Bulk-sale restrictions — also known as bulk-sale restraints, finished-form limitations and dosage-form limitations — are, as the term is used in United States antitrust case law, clauses in patent licenses that provide that the licensee shall make and sell the licensed product only in "finished pharmaceutical form" or "dosage form" (such as tablets, capsules and vials—the form in which drugs are administered to humans), not in bulk. Bulk form is the form in which drug chemicals are manufactured by chemical or other processes. These clauses are found primarily in pharmaceutical product licenses and are used to keep active drug ingredients out of the hands of generic manufacturers and price-cutters.
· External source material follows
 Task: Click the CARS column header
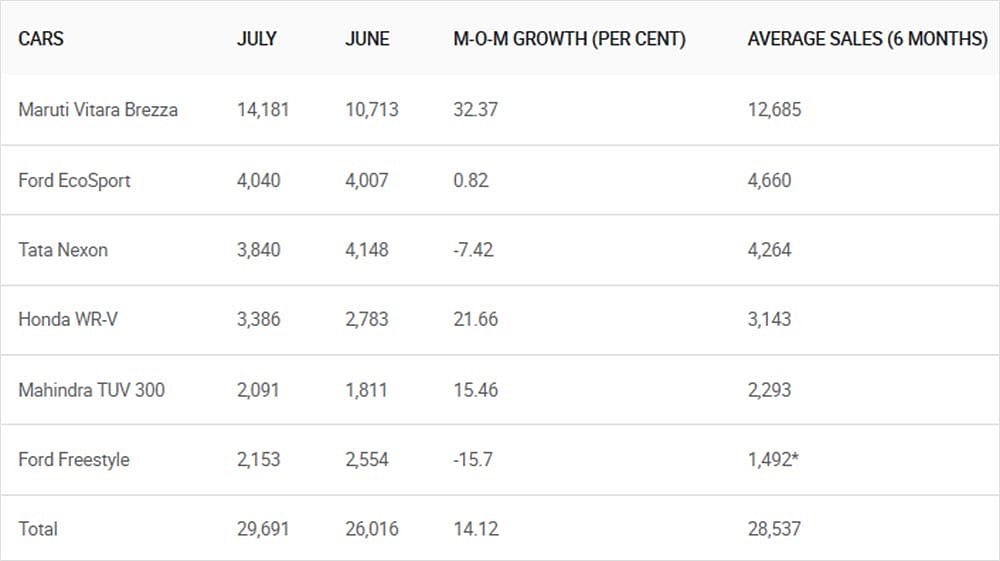click(41, 39)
The United States Supreme Court explained in United States v. Glaxo Group Ltd.[1] the reason why drug companies seek to prevent bulk sales:
Bulk sales would create new competition among wholesalers, by enabling other companies to convert the bulk drug into dosage . . . forms and sell to retail outlets, and would presumably lead to price reductions as the result of normal competitive forces. There is, in fact, substantial evidence in the record to the effect that other drug companies would not only have entered the market, had they been able to make bulk purchases, but also would have charged substantially lower wholesale prices for the dosage . . . forms of the drug.[2]
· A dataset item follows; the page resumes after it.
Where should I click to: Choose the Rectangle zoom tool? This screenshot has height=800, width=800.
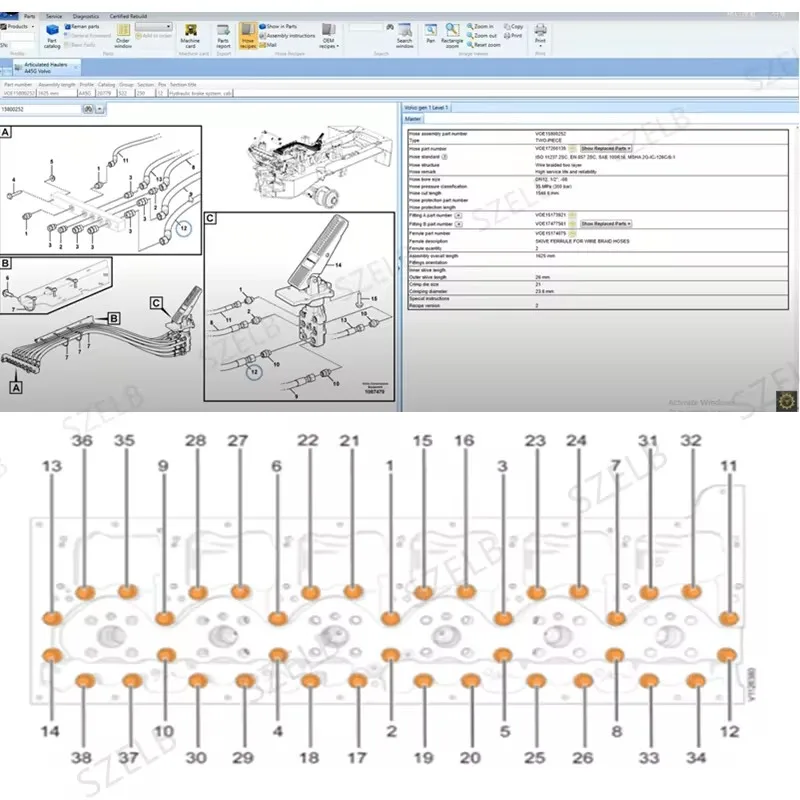452,36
In addition to the Glaxo case, other antitrust cases in which U.S. courts have held the use of bulk-sale restrictions illegal under the antitrust laws include United States v. CIBA Geigy Corp.[3] In that case the Government challenged both sales of bulk drug chemical and manufacturing licenses each with both bulk-sales restrictions and limitations to marketing the drug in a specific combination with another drug (for example, Ciba's patented hydrochlorothiazide plus Carter's meprobamate). The Government had two principal legal theories: (1) each agreement was a "contract, combination, or conspiracy" in violation of Sherman Act § 1; (2) the "network" of agreements amounted to a hub-and-spoke conspiracy. The district court found:
The proof in this case has shown a series of supply agreements which limit, in varying degrees, the range of uses to which the purchaser was entitled to put the vended material. Although these contracts were reached in a vertical, supplier-purchaser, context, they, in fact, were designed to limit horizontal competition between CIBA and its vendees. Such agreements are more pernicious antitrust violations than simple vertical restraints, for, as a result of them, "cartel activity then co-exists with the attempt to vertically control the discretion of the independent businessman." Where it is shown, as it is here, that a vertically imposed restraint is intended to suppress horizontal competition, the court will treat the agreement as the equivalent of a horizontal restraint of trade.[4]
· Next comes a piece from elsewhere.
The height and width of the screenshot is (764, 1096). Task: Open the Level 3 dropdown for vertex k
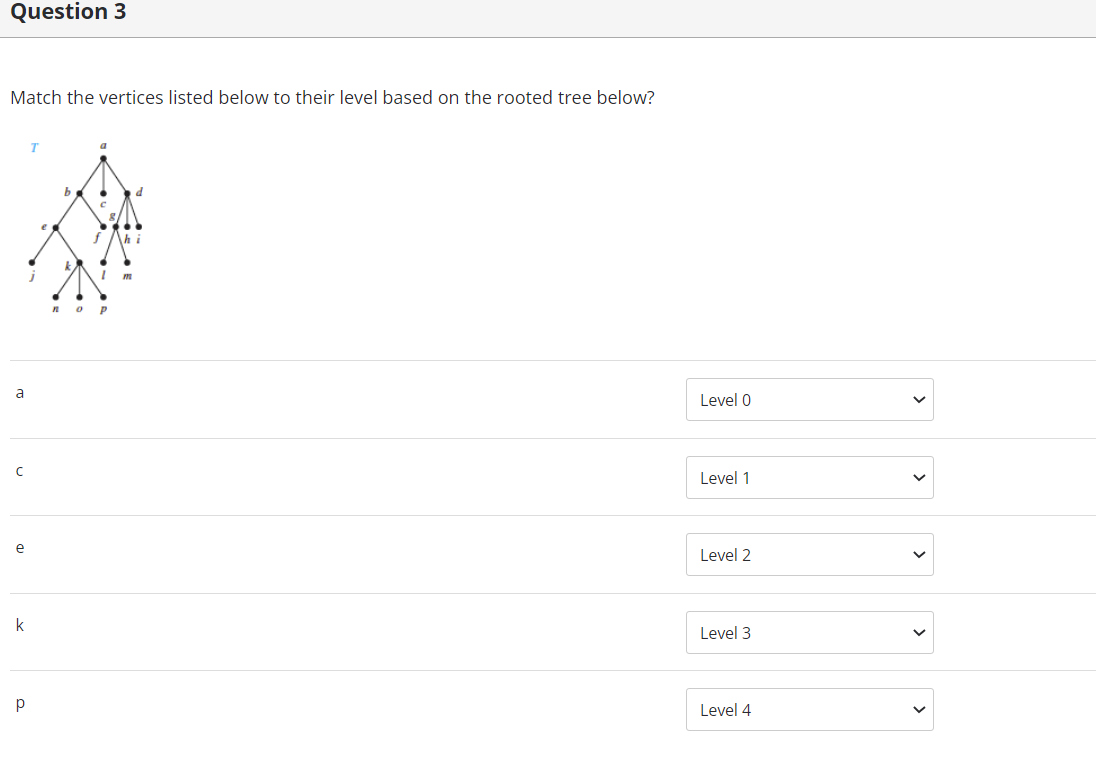coord(808,633)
However, the district court held that the hub-and-spoke conspiracy was rimless and therefore not proved. That is, the evidence did not show communication among the spokes or their awareness of one another's identities or acts.[5] The court also rejected the whole claim that the manufacturing licenses violated the Sherman Act. It held them shielded by the General Talking Pictures doctrine.[6]
In commercial law, the term "bulk sale" has a different meaning. It refers to a sale "not in the ordinary course of business" of much ("a major part") of a merchant's goods (such as more than half) in stock. Usually, the buyer must record notice of the transaction in order not to be liable to creditors of the seller whose claims might be defeated by the transfer of the seller's goods. The purpose of the law is to prevent fraudulent transfers.[7] This field is generally governed by the Uniform Commercial Code.[8]